The input |
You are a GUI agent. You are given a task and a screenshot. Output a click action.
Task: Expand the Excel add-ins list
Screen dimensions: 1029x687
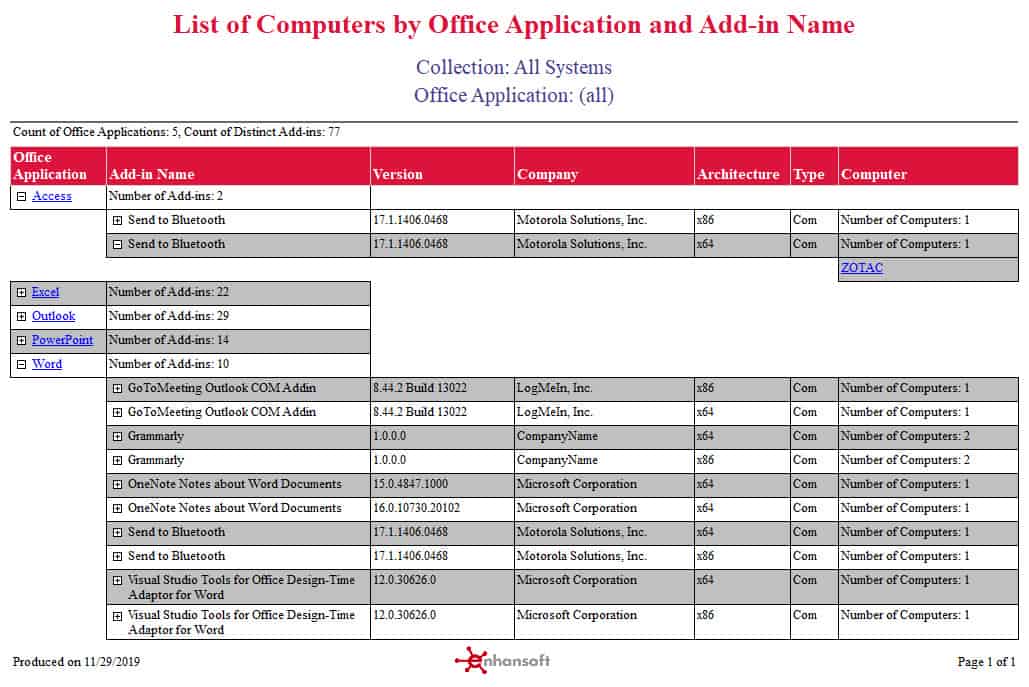(x=22, y=292)
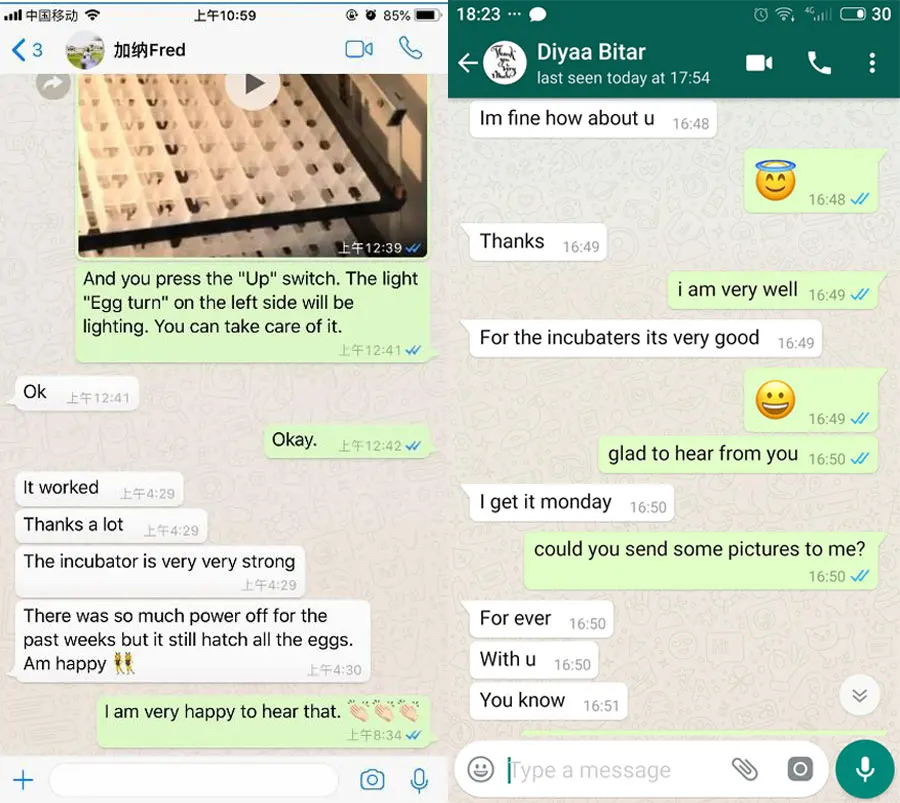Tap the left chat message text field
Image resolution: width=900 pixels, height=803 pixels.
[193, 780]
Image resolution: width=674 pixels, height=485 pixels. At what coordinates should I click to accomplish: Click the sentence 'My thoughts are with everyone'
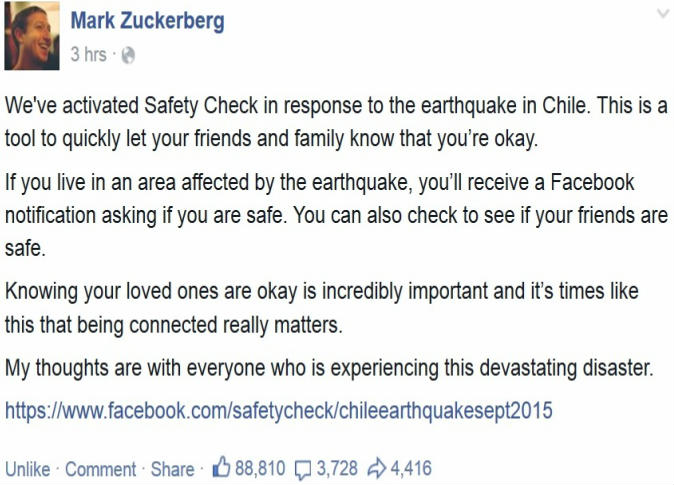pyautogui.click(x=330, y=368)
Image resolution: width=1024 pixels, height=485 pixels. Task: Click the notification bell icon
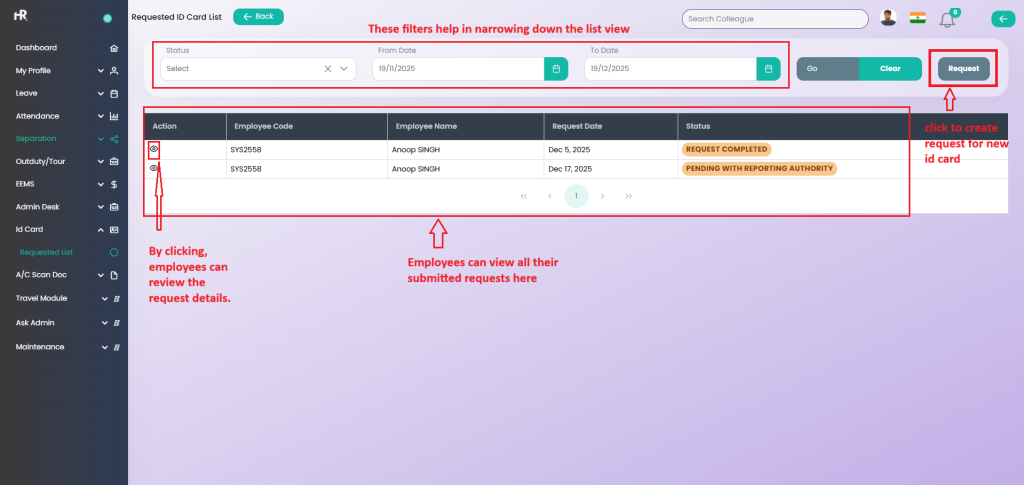pyautogui.click(x=947, y=19)
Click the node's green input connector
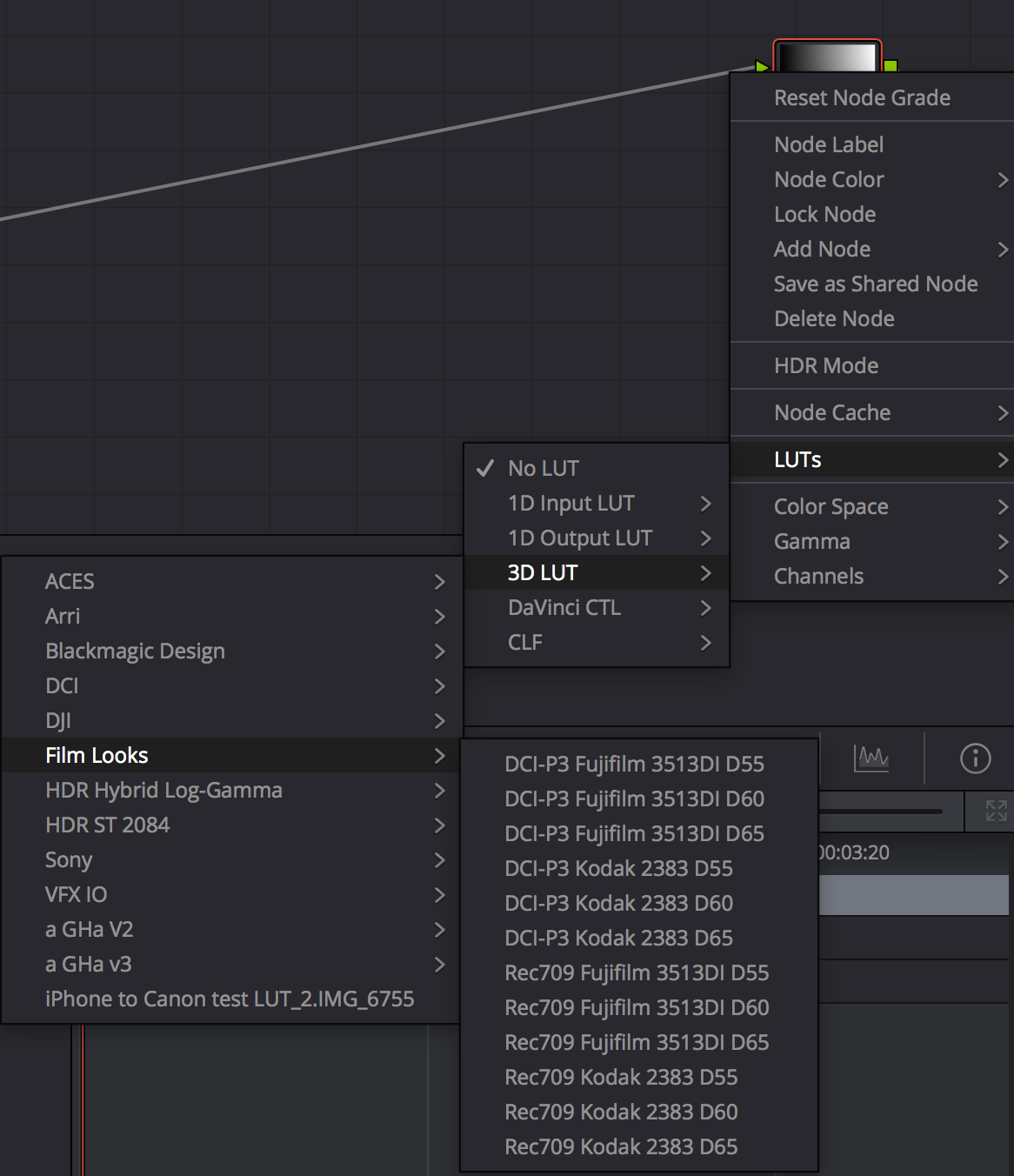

Problem | Pictures stay out; the data above is to be returned exactly.

Problem solution |
You are a GUI agent. You are given a task and a screenshot. Output a click action.
Task: Expand the Excel add-ins list
Screen dimensions: 1029x687
(x=22, y=292)
Tap the left chat message text field
Image resolution: width=900 pixels, height=803 pixels.
[193, 780]
Image resolution: width=674 pixels, height=485 pixels. At what coordinates should I click to accomplish: Click the sentence 'My thoughts are with everyone'
pyautogui.click(x=330, y=368)
Image resolution: width=1024 pixels, height=485 pixels. Task: Click the notification bell icon
pyautogui.click(x=947, y=19)
Click the node's green input connector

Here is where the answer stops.